User Defined Function With CTE

  • Calling for TSQL help

    I need help altering a User Defined Function. WHat I need it to do, is take a string of characters and count the number of specific character appears in a specific location. The specific location changes.

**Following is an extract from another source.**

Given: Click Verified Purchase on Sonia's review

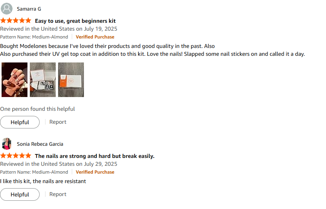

When I first arrived it was done by cursor...so I updated it to this

    CREATE FUNCTION [dbo].[ufn_SubDomScore_MC] ( @pInput VARCHAR(1000), @SUBDOMAIN VARCHAR(100), @Grade VARCHAR(5), @Subject VARCHAR(5), @form VARCHAR(5), @Qtype VARCHAR(5), @pSearchChar CHAR(1) )

    RETURNS INT

    BEGIN

    DECLARE @GetItemNoCURSOR

    DECLARE @vCount INT

    -- Get position numbers of item in string to count

    DECLARE @ITEMNO TABLE (

    ITEMNO INT NOT NULL)

    INSERT INTO @ITEMNO

    SELECT

    ITEMNO

    FROM

    WK_SDT_QUESTIONS

    WHERE

    SUBDOMAIN = @SUBDOMAIN

    AND grade = @grade

    AND [subject] = @Subject

    AND form = @form

    AND qtype = @qtype

    DECLARE @COUNT TABLE (VCOUNT VARCHAR(5))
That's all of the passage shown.